• **Try it**: Line by line, the entries below are to be reproduced unaltered.

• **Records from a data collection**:
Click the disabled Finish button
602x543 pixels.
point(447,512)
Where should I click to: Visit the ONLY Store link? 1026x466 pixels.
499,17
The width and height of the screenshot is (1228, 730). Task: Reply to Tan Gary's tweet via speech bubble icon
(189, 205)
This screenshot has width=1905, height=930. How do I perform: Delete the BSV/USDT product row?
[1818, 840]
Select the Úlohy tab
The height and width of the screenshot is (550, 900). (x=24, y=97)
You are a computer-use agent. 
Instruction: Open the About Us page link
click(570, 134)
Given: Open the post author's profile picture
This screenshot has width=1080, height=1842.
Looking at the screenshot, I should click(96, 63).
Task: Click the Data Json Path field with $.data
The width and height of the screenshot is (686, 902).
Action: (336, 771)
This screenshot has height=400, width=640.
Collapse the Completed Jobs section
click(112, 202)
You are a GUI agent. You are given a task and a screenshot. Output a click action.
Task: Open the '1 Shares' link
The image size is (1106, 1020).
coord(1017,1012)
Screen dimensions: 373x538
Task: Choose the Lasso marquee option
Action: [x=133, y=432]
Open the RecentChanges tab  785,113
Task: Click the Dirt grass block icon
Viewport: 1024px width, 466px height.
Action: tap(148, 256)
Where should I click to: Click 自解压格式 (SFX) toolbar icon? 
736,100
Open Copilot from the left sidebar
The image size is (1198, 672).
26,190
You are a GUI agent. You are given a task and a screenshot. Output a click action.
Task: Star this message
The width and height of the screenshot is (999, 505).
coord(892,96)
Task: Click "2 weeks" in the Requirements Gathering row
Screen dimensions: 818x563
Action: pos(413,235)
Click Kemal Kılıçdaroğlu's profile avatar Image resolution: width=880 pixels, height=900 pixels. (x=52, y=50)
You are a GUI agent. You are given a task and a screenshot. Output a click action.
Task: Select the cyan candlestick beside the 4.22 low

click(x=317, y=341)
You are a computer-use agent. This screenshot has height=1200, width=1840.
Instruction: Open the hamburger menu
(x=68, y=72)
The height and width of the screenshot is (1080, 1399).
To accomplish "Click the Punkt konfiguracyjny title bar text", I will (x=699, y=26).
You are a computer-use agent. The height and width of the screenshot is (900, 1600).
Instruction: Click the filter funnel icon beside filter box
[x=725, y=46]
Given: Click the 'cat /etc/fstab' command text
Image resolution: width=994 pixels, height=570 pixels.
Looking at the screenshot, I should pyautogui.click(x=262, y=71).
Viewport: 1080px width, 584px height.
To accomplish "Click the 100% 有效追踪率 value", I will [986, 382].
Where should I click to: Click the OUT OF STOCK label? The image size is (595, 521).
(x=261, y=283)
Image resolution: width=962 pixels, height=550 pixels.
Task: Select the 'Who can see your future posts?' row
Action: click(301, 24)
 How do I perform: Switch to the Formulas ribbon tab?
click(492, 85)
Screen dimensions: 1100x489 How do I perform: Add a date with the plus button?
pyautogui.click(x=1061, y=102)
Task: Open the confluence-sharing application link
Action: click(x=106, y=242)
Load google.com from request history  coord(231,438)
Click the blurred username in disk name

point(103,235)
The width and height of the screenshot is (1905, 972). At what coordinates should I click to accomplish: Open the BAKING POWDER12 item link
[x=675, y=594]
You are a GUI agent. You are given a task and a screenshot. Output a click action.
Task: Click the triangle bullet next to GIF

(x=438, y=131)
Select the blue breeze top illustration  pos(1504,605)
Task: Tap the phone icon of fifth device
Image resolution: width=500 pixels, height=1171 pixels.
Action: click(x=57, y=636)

• **Response**:
Click the disabled Finish button
602x543 pixels.
point(447,512)
Where should I click to: Visit the ONLY Store link? 1026x466 pixels.
499,17
The width and height of the screenshot is (1228, 730). Task: Reply to Tan Gary's tweet via speech bubble icon
(189, 205)
This screenshot has width=1905, height=930. How do I perform: Delete the BSV/USDT product row?
[1818, 840]
Select the Úlohy tab
The height and width of the screenshot is (550, 900). (x=24, y=97)
You are a computer-use agent. 
Instruction: Open the About Us page link
click(570, 134)
Given: Open the post author's profile picture
This screenshot has width=1080, height=1842.
Looking at the screenshot, I should click(96, 63).
Task: Click the Data Json Path field with $.data
The width and height of the screenshot is (686, 902).
Action: (336, 771)
This screenshot has height=400, width=640.
Collapse the Completed Jobs section
click(112, 202)
You are a GUI agent. You are given a task and a screenshot. Output a click action.
Task: Open the '1 Shares' link
The image size is (1106, 1020).
coord(1017,1012)
Screen dimensions: 373x538
Task: Choose the Lasso marquee option
Action: [x=133, y=432]
Open the RecentChanges tab  785,113
Task: Click the Dirt grass block icon
Viewport: 1024px width, 466px height.
Action: tap(148, 256)
Where should I click to: Click 自解压格式 (SFX) toolbar icon? 
736,100
Open Copilot from the left sidebar
The image size is (1198, 672).
26,190
You are a GUI agent. You are given a task and a screenshot. Output a click action.
Task: Star this message
The width and height of the screenshot is (999, 505).
coord(892,96)
Task: Click "2 weeks" in the Requirements Gathering row
Screen dimensions: 818x563
Action: pos(413,235)
Click Kemal Kılıçdaroğlu's profile avatar Image resolution: width=880 pixels, height=900 pixels. (x=52, y=50)
You are a GUI agent. You are given a task and a screenshot. Output a click action.
Task: Select the cyan candlestick beside the 4.22 low

click(x=317, y=341)
You are a computer-use agent. This screenshot has height=1200, width=1840.
Instruction: Open the hamburger menu
(x=68, y=72)
The height and width of the screenshot is (1080, 1399).
To accomplish "Click the Punkt konfiguracyjny title bar text", I will (x=699, y=26).
You are a computer-use agent. The height and width of the screenshot is (900, 1600).
Instruction: Click the filter funnel icon beside filter box
[x=725, y=46]
Given: Click the 'cat /etc/fstab' command text
Image resolution: width=994 pixels, height=570 pixels.
Looking at the screenshot, I should pyautogui.click(x=262, y=71).
Viewport: 1080px width, 584px height.
To accomplish "Click the 100% 有效追踪率 value", I will [986, 382].
Where should I click to: Click the OUT OF STOCK label? The image size is (595, 521).
(x=261, y=283)
Image resolution: width=962 pixels, height=550 pixels.
Task: Select the 'Who can see your future posts?' row
Action: click(301, 24)
 How do I perform: Switch to the Formulas ribbon tab?
click(492, 85)
Screen dimensions: 1100x489 How do I perform: Add a date with the plus button?
pyautogui.click(x=1061, y=102)
Task: Open the confluence-sharing application link
Action: click(x=106, y=242)
Load google.com from request history  coord(231,438)
Click the blurred username in disk name

point(103,235)
The width and height of the screenshot is (1905, 972). At what coordinates should I click to accomplish: Open the BAKING POWDER12 item link
[x=675, y=594]
You are a GUI agent. You are given a task and a screenshot. Output a click action.
Task: Click the triangle bullet next to GIF

(x=438, y=131)
Select the blue breeze top illustration  pos(1504,605)
Task: Tap the phone icon of fifth device
Image resolution: width=500 pixels, height=1171 pixels.
Action: click(x=57, y=636)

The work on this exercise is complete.